Mittelbayerische Zeitung: Lesen lernen, schwimmen lernen / Seit Jahren geht die Zahl der sicheren Schwimmer zurück, die der tödlichen Badeunfälle steigt. Von Katharina Kellner
Geschrieben am 31-07-2019 |
Regensburg (ots) - Wenn ein Kind im Wasser untergeht, passiert das
ganz still: kein Schrei, kein Um-sich-Schlagen, kein wildes Spritzen.
Eltern, die das erlebt haben, treibt die Erinnerung noch lange danach
Schauder über den Rücken. Doch solch ein Erlebnis braucht es gar
nicht, um zu wissen: Jedes Kind sollte schwimmen können. Der
Deutschen Lebens-Rettungs-Gesellschaft (DLRG) zufolge ist Deutschland
auf dem Weg, zu einem Land von Nichtschwimmern zu werden: Laut einer
Forsa-Umfrage von 2017 sind rund 60 Prozent der Grundschüler und
jeder zweite Erwachsene nach eigenen Angaben Nichtschwimmer oder
schlechte Schwimmer. Der Trend gehe nach unten. Als sicherer
Schwimmer gilt laut DLRG, wer die Disziplinen des
Jugendschwimmabzeichens Bronze erfüllt. Die Vorteile des Schwimmens
liegen auf der Hand: Es rettet im Ernstfall Leben. Das ist wichtig in
einem Land, in dem es viele Gewässer gibt und viele Aktivitäten am
oder auf dem Wasser stattfinden. Überhaupt macht Schwimmen Spaß und
ist eine Sportart, die man ohne Ausrüstung oder aufwendige Kleidung
ausüben kann. Man muss nicht besonders sportlich sein - Schwimmen
schont die Gelenke und ist gleichzeitig effektiv. Wer anfangs Angst
vor dem Wasser hatte, dem wird es ein gutes Selbstwertgefühl geben,
sich das Schwimmen erarbeitet zu haben. Und dann bedeutet Schwimmen
auch Teilhabe. Der Eintritt ins Schwimmbad ist vergleichsweise
günstig, der zum Badeweiher sogar kostenlos. Das ist wichtig für
Kinder aus Familien, die sich keinen Urlaub am Meer leisten können.
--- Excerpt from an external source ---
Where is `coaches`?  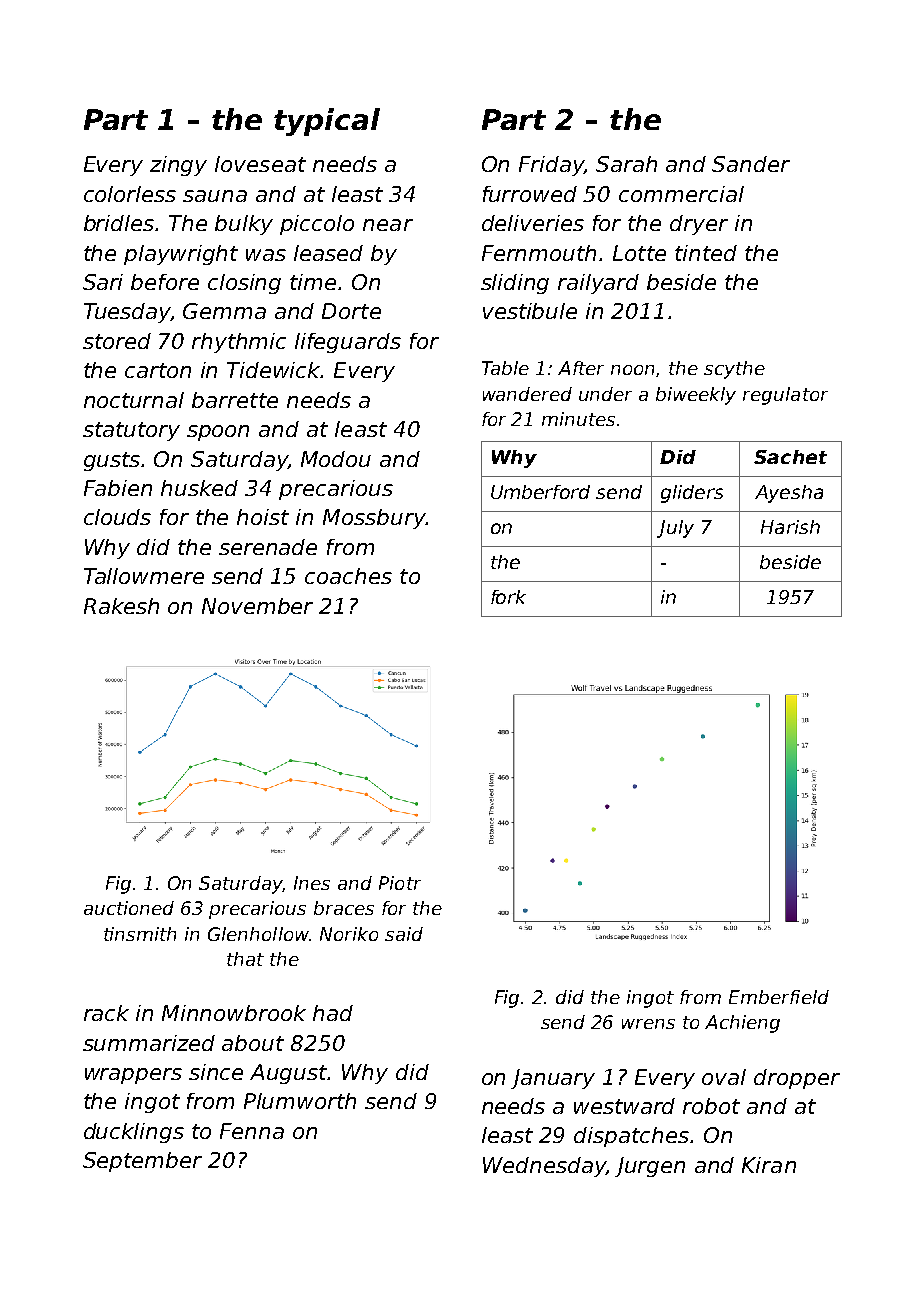
coaches is located at coordinates (348, 576).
Doch obwohl Schwimmen kein teurer Lifestyle-Sport ist, gibt es hohe
Hürden, um diese Fertigkeit zu lernen: Ein Platz in einem
Kinder-Schwimmkurs ist nur mit einiger Hartnäckigkeit zu ergattern.
Das gilt auch für Regensburg. Dazu kommt, dass sich manches
Kursangebot nur schwer mit Berufstätigkeit der Eltern vereinbaren
lässt: Wer arbeitet, kann keinen Block stemmen, der an drei
Nachmittagen während der Woche stattfindet. Dieser Umstand und die
Kosten machen das Schwimmenlernen für manche Eltern zur
Herausforderung. Und so ist es damit wie mit anderen Aktivitäten, die
Zeit, Geld und Organisation kosten: Wer ohnehin wenig Kapazitäten
frei hat, für den hat Schwimmen keine Priorität. Alleine die Eltern
verantwortlich zu machen, dass Kinder nicht schwimmen lernen, greift
aber ohnehin zu kurz. Uwe Wiegand, ehemaliger Cheftrainer des
Schwimmclubs Regensburg, betreibt in Regenstauf eine private
Schwimmschule. Er hält es für keine gute Idee, wenn Eltern selbst
ihren Kindern das Schwimmen beibringen. Es sei nicht garantiert, dass
Kinder das Schwimmen sicher und richtig lernten. In der
Eltern-Kind-Beziehung stehe der Spaß im Vordergrund, nicht das
Lernen. Wiegand bestätigt die riesige Nachfrage nach Kursen. Doch die
Schwimmschulen könnten ihr Angebot nicht erweitern, weil die
vorhandenen Wasserflächen bei Weitem nicht ausreichten - nicht einmal
in einer Stadt wie Regensburg, wo das Angebot noch verhältnismäßig
gut ist. Diesen Trend gibt es in Deutschland seit Jahren - kommunale
Schwimmbäder schließen mangels Rentabilität. In Spaßbädern fehlt es
nicht an Rutschen und Whirlpools, aber an Übungsbahnen. Und so steht
20 bis 25 Prozent der Grundschulen in Deutschland kein Becken zur
Verfügung, obwohl Schwimmen nach wie vor als Pflichtveranstaltung im
Lehrplan steht. Wiegand nennt als weiteren Missstand die zu geringe
Zahl ausgebildeter Schwimmlehrer. Bund, Länder und Kommunen müssen
dieser Misere abhelfen, gemeinsam auch kleinere Bäder bewahren und
Sportlehrer zur Rettungsschwimmer- Fortbildung motivieren. Das kostet
Geld, kann aber im Einzelfall existenziell wichtig sein. Die
Statistik tödlicher Badeunfälle zeigt: 2018 sind in Deutschland 500
Menschen ertrunken. Wenn Kinder so selbstverständlich schwimmen
lernen würden wie lesen und schreiben, könnten es weniger sein.